Joel Vega

Catherine’s World

In Art, Books on December 27, 2009 at 7:36 pm

Illuminated pages from Catherine of Cleve's The Book of Hours, Valkhof Museum in Nijmegen

Exhibiting for the last week at Nijmegen’s Valkhof Museum is “Catherine’s World-Devotion, Demons and Daily Life in the 15th Century,” which highlights the Book of Hours, considered one of the finest examples of illuminated manuscripts from the Northern Netherlands crafted in the late Middle Ages.

 The Book of Hours was commissioned by Catherine of Cleves, Duchess of Guelders who lived from 1417-1476. The artist who crafted this finely illuminated manuscript remains anonymous although scholars named him as the “Master of Catherine of Cleves.”

Authentic reconstruction of Catherine of Cleve's medieval costume

The book, owned by The Morgan Library & Museum in New York was specially disbound for the Nijmegen exhibit, and more than 100 illustrated pages are being shown in Nijmegen until January 3, 2010 (the exhibit opened in October 10 this year).

With a superb eye for detail the unknown artist created an intimate world of devotion, demons and daily life in the Middle Ages, and delicately drew and painted on the margins and text exquisite miniatures of scenes from the life of Christ, saints, demons, flowery scrolls, richly colored and accented with filigree of gold.

Another page from The Book of Hours, note the bird cages drawn on the margins

It is astounding to see the delicacy and control of the artist’s hand since some of the drawings and paintings are so miniscule in scale they could only have been possibly painted and drawn with a magnifying glass and using drawing instruments that were as fine as needles.
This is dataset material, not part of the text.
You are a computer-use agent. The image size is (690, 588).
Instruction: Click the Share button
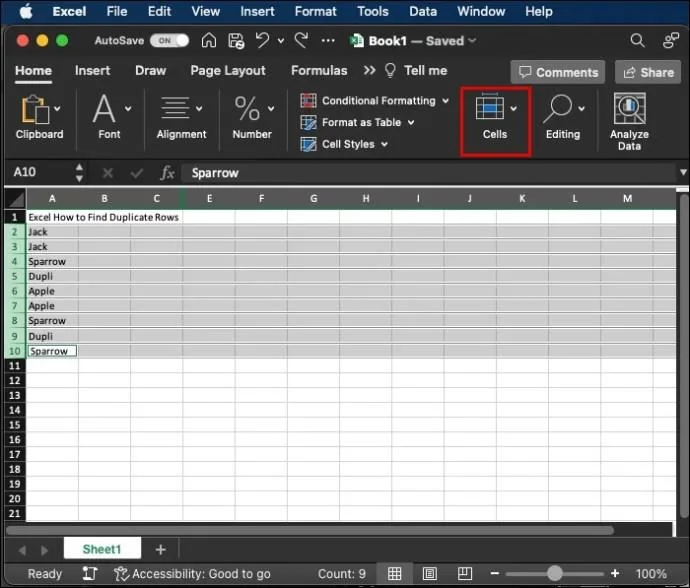(x=647, y=72)
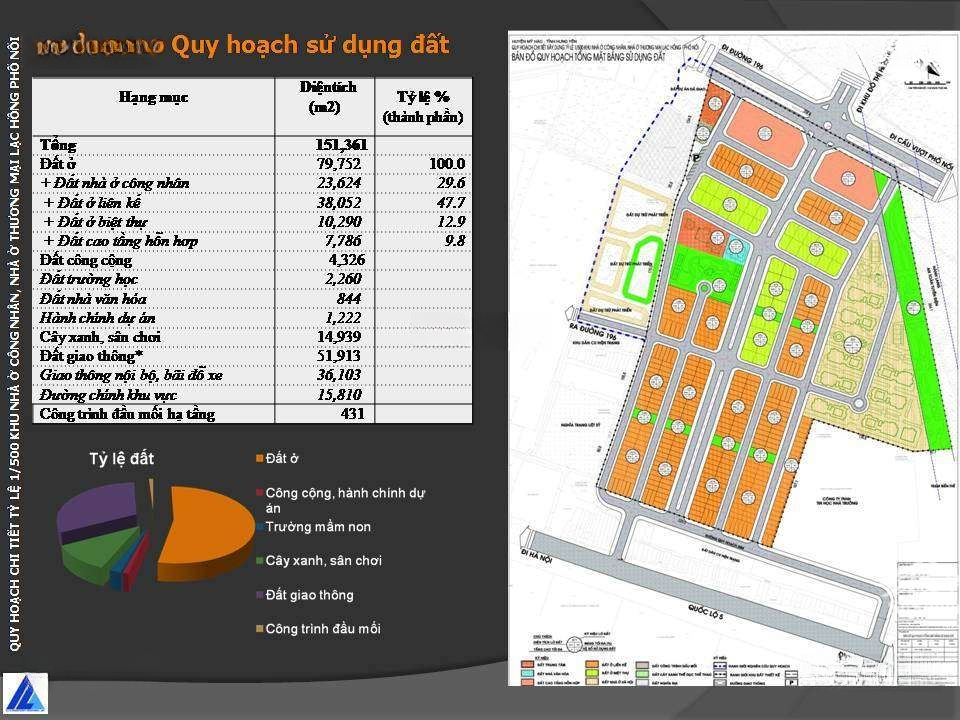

The fine penmanship and scroll-like borders were so delicately and subtly accented that they looked as if they were printed with modern printing techniques.

Accompanying the main exhibit of The Book of Hours were artworks from major museums and collectors of manuscripts from across the world such as the British Library (London), the Royal Library (The Hague), and the Landesmuseum fur Kunst und Kulturgeschichte (Munster, Germany). Important manuscripts were also loaned by The British Museum, Fitzwilliam Museum (Cambridge) and the Staaliche Museen zu Berlin.

A hall in the Valkhof also displays faithful replicas of clothing worn by Catherine’s household and servants. One of the unique pieces was an authentic reconstruction of the costume in which Catherine of Cleves was portrayed in the Book of Hours.

Delicate gold filigree and scrollwork adorn the book's margins

A parallel exhibition shows the administration books and ‘kitchen’ records of the duchess which includes the very first written and printed recipe books in the Netherlands. Also on display were kitchen utensils, pots and glassware from the Middle Ages, as a whole providing a complete overview of the life and times (at least of the elite classes) of that period.

Viewing the pages

The long lines of visitors surprised me, but that could have been due to the exhibit’s last and final week. We stood on queue for more than half an hour. Magnifying glasses were supplied and that prompted visitors to carefully view each page, adding to the long wait and queue.

 The pages were either framed or displayed in specially lighted glass cases and to fully appreciate the illuminated pages one has to scrutinize the pages inch by inch. Since flash photography is not allowed, I only managed to take shabby shots as the books were displayed under glass and in dim light conditions.

This is the second time since 2005, after the successful Brothers of Limbourg’s illuminated manuscripts exhibit, that the Valkhof Museum has given attention to Nijmegen’s art history and legacy as a center of fine art in the Middle Ages.

For lovers of exquisite art works and rare books that were made with lavish attention and eye for detail, the Nijmegen exhibit is definitely a not-to-miss show.